Keith Haring nasce nel 1958 a Reading, in Pennsylvania. Fin da piccolo nutre una passione spiccata per il disegno e saranno fondamentali, per il suo sviluppo artistico, l’influenza del padre e l’interesse per due pilastri della fumettistica, quali Walt Disney e Dr. Seuss. Frequenta per un breve periodo la Scuola Professionale d’Arte Ivy di Pittsburgh, a indirizzo commerciale, ma abbandona gli studi rendendosi conto della mancanza di interesse per il mercato dell’arte: caratteristica che lo contraddistinguerà nel corso della sua carriera da artista. Nel 1978 si trasferisce a New York, dove entra in contatto con l’ambiente di Castro Street, iniziando a manifestare la sua omosessualità.
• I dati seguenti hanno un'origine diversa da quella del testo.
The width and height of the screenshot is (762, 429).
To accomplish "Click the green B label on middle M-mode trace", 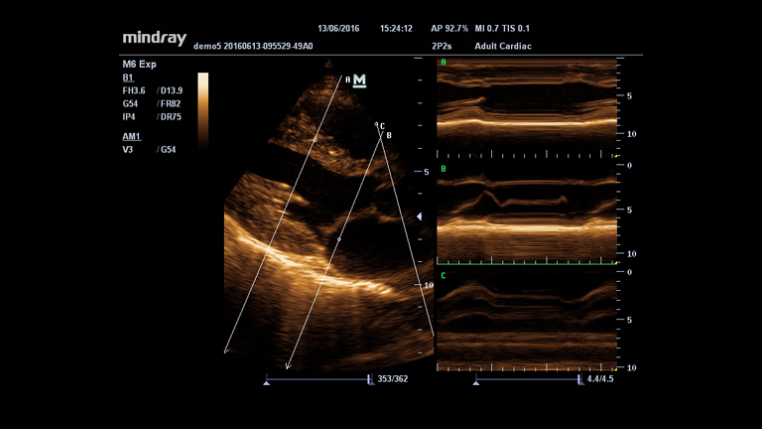I will point(443,170).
Da questo momento in avanti si dedicherà completamente alla sua passione: il disegno. Frequenta una vivace comunità artistica sviluppatasi al di fuori dei circuiti ufficiali (musei e gallerie) e stringe rapporti di amicizia con esponenti del gruppo: musicisti, scrittori, performer, graffitisti, tra cui Jean-Michel Basquiat e Kenny Scharf. I graffiti sui muri di spazi pubblici, che lo renderanno famoso in tutto il mondo, nascono nel 1980, quando avviandosi verso l’uscita della metropolitana, nota dei pannelli destinati agli annunci pubblicitari, rimasti vuoti e ricoperti di carta nera; si procura una scatola di gessi bianchi e inizia a realizzare il suo primo disegno, bianco su nero, sulle pareti della metropolitana. Tra il 1980 e il 1985 ne realizzerà un centinaio e affermerà di provare piacevole stupore nell’interesse dimostrato dai passanti, per la sua performance. Nel corso della sua intensa, seppur breve, carriera, ha partecipato a più di cento mostre personali e collettive, le sue opere sono state pubblicate su giornali e riviste a livello mondiale, ha collaborato con numerosi artisti, tra cui Madonna, Andy Warhol, Angel Artiz, Yoko Ono e dopo la sua morte le sue opere sono visibili nelle mostre, collezioni, musei e per le strade di moltissime città nel mondo. Nel 1988 dichiara, in un’intervista al giornale Rolling Stones, di aver contratto il virus dell’HIV e a breve fonderà la Keith Haring Foundation, con l’intento di dare seguito alle sue opere di beneficienza per i bambini e per la lotta contro l’AIDS anche dopo la sua morte. Keith Haring muore il 16 febbraio 1990.